**What you will do:** Write the data out again, word for word.

**Records provided:**
※
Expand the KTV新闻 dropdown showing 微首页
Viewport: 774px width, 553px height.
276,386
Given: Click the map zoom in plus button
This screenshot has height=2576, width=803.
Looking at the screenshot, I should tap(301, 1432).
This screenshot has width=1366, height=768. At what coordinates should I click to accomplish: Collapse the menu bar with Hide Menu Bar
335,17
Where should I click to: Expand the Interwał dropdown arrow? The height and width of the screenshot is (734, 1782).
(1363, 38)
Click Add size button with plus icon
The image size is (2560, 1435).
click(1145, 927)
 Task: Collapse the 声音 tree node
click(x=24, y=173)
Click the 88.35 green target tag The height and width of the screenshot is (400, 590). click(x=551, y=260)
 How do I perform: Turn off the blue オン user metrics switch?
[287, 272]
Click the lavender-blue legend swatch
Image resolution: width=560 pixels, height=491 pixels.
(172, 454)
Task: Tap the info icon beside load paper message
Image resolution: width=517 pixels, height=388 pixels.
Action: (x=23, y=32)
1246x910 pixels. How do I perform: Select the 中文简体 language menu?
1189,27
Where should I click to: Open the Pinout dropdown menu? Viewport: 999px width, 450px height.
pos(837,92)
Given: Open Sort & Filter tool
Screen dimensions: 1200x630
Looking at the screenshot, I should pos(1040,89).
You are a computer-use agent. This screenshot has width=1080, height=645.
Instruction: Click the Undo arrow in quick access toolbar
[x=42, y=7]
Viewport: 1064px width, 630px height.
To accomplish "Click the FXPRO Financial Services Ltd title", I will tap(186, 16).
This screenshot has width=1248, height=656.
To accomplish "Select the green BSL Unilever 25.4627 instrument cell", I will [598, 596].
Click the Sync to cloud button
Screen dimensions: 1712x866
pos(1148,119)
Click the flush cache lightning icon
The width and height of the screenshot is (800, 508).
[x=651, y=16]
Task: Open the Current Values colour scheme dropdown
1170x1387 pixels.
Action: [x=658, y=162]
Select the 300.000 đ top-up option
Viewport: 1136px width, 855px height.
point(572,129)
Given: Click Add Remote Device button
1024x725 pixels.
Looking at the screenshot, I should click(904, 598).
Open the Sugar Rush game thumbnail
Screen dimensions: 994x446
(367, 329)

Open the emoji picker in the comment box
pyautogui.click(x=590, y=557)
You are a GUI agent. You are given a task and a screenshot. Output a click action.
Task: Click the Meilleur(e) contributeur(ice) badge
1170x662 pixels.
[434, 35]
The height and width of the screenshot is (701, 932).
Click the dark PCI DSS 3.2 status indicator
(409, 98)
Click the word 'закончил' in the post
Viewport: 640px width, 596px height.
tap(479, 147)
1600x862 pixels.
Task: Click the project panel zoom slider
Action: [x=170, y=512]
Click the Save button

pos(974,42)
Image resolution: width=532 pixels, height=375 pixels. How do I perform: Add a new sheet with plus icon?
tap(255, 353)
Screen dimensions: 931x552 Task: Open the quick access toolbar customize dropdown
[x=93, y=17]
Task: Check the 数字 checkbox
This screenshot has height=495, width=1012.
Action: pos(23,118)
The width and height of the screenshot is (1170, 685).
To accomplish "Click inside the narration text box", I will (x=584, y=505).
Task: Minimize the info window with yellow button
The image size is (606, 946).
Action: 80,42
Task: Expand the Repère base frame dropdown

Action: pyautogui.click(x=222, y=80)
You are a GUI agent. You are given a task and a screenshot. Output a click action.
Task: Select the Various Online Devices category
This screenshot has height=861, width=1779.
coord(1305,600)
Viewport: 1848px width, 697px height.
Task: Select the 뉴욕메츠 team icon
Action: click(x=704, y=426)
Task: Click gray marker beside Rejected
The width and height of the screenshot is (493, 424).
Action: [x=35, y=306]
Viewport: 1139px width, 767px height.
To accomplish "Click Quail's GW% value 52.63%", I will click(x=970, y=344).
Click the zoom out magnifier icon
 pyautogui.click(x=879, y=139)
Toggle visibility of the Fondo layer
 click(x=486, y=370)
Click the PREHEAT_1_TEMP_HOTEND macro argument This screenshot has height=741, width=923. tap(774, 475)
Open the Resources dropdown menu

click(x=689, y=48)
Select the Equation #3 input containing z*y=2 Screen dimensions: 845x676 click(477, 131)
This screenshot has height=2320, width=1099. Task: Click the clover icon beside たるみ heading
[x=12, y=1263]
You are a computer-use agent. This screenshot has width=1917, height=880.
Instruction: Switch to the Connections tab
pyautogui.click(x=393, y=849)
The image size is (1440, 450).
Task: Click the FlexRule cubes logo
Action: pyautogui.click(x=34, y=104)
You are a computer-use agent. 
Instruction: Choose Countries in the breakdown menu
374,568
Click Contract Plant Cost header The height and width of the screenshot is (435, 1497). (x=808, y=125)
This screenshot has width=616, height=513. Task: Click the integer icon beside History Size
※
**Problem solution:**
Expand the KTV新闻 dropdown showing 微首页
Viewport: 774px width, 553px height.
276,386
Given: Click the map zoom in plus button
This screenshot has height=2576, width=803.
Looking at the screenshot, I should tap(301, 1432).
This screenshot has width=1366, height=768. At what coordinates should I click to accomplish: Collapse the menu bar with Hide Menu Bar
335,17
Where should I click to: Expand the Interwał dropdown arrow? The height and width of the screenshot is (734, 1782).
(1363, 38)
Click Add size button with plus icon
The image size is (2560, 1435).
click(1145, 927)
 Task: Collapse the 声音 tree node
click(x=24, y=173)
Click the 88.35 green target tag The height and width of the screenshot is (400, 590). click(x=551, y=260)
 How do I perform: Turn off the blue オン user metrics switch?
[287, 272]
Click the lavender-blue legend swatch
Image resolution: width=560 pixels, height=491 pixels.
(172, 454)
Task: Tap the info icon beside load paper message
Image resolution: width=517 pixels, height=388 pixels.
Action: (x=23, y=32)
1246x910 pixels. How do I perform: Select the 中文简体 language menu?
1189,27
Where should I click to: Open the Pinout dropdown menu? Viewport: 999px width, 450px height.
pos(837,92)
Given: Open Sort & Filter tool
Screen dimensions: 1200x630
Looking at the screenshot, I should pos(1040,89).
You are a computer-use agent. This screenshot has width=1080, height=645.
Instruction: Click the Undo arrow in quick access toolbar
[x=42, y=7]
Viewport: 1064px width, 630px height.
To accomplish "Click the FXPRO Financial Services Ltd title", I will tap(186, 16).
This screenshot has width=1248, height=656.
To accomplish "Select the green BSL Unilever 25.4627 instrument cell", I will [598, 596].
Click the Sync to cloud button
Screen dimensions: 1712x866
pos(1148,119)
Click the flush cache lightning icon
The width and height of the screenshot is (800, 508).
[x=651, y=16]
Task: Open the Current Values colour scheme dropdown
1170x1387 pixels.
Action: [x=658, y=162]
Select the 300.000 đ top-up option
Viewport: 1136px width, 855px height.
point(572,129)
Given: Click Add Remote Device button
1024x725 pixels.
Looking at the screenshot, I should click(904, 598).
Open the Sugar Rush game thumbnail
Screen dimensions: 994x446
(367, 329)

Open the emoji picker in the comment box
pyautogui.click(x=590, y=557)
You are a GUI agent. You are given a task and a screenshot. Output a click action.
Task: Click the Meilleur(e) contributeur(ice) badge
1170x662 pixels.
[434, 35]
The height and width of the screenshot is (701, 932).
Click the dark PCI DSS 3.2 status indicator
(409, 98)
Click the word 'закончил' in the post
Viewport: 640px width, 596px height.
tap(479, 147)
1600x862 pixels.
Task: Click the project panel zoom slider
Action: [x=170, y=512]
Click the Save button

pos(974,42)
Image resolution: width=532 pixels, height=375 pixels. How do I perform: Add a new sheet with plus icon?
tap(255, 353)
Screen dimensions: 931x552 Task: Open the quick access toolbar customize dropdown
[x=93, y=17]
Task: Check the 数字 checkbox
This screenshot has height=495, width=1012.
Action: pos(23,118)
The width and height of the screenshot is (1170, 685).
To accomplish "Click inside the narration text box", I will (x=584, y=505).
Task: Minimize the info window with yellow button
The image size is (606, 946).
Action: 80,42
Task: Expand the Repère base frame dropdown

Action: pyautogui.click(x=222, y=80)
You are a GUI agent. You are given a task and a screenshot. Output a click action.
Task: Select the Various Online Devices category
This screenshot has height=861, width=1779.
coord(1305,600)
Viewport: 1848px width, 697px height.
Task: Select the 뉴욕메츠 team icon
Action: click(x=704, y=426)
Task: Click gray marker beside Rejected
The width and height of the screenshot is (493, 424).
Action: [x=35, y=306]
Viewport: 1139px width, 767px height.
To accomplish "Click Quail's GW% value 52.63%", I will click(x=970, y=344).
Click the zoom out magnifier icon
 pyautogui.click(x=879, y=139)
Toggle visibility of the Fondo layer
 click(x=486, y=370)
Click the PREHEAT_1_TEMP_HOTEND macro argument This screenshot has height=741, width=923. tap(774, 475)
Open the Resources dropdown menu

click(x=689, y=48)
Select the Equation #3 input containing z*y=2 Screen dimensions: 845x676 click(477, 131)
This screenshot has height=2320, width=1099. Task: Click the clover icon beside たるみ heading
[x=12, y=1263]
You are a computer-use agent. This screenshot has width=1917, height=880.
Instruction: Switch to the Connections tab
pyautogui.click(x=393, y=849)
The image size is (1440, 450).
Task: Click the FlexRule cubes logo
Action: pyautogui.click(x=34, y=104)
You are a computer-use agent. 
Instruction: Choose Countries in the breakdown menu
374,568
Click Contract Plant Cost header The height and width of the screenshot is (435, 1497). (x=808, y=125)
This screenshot has width=616, height=513. Task: Click the integer icon beside History Size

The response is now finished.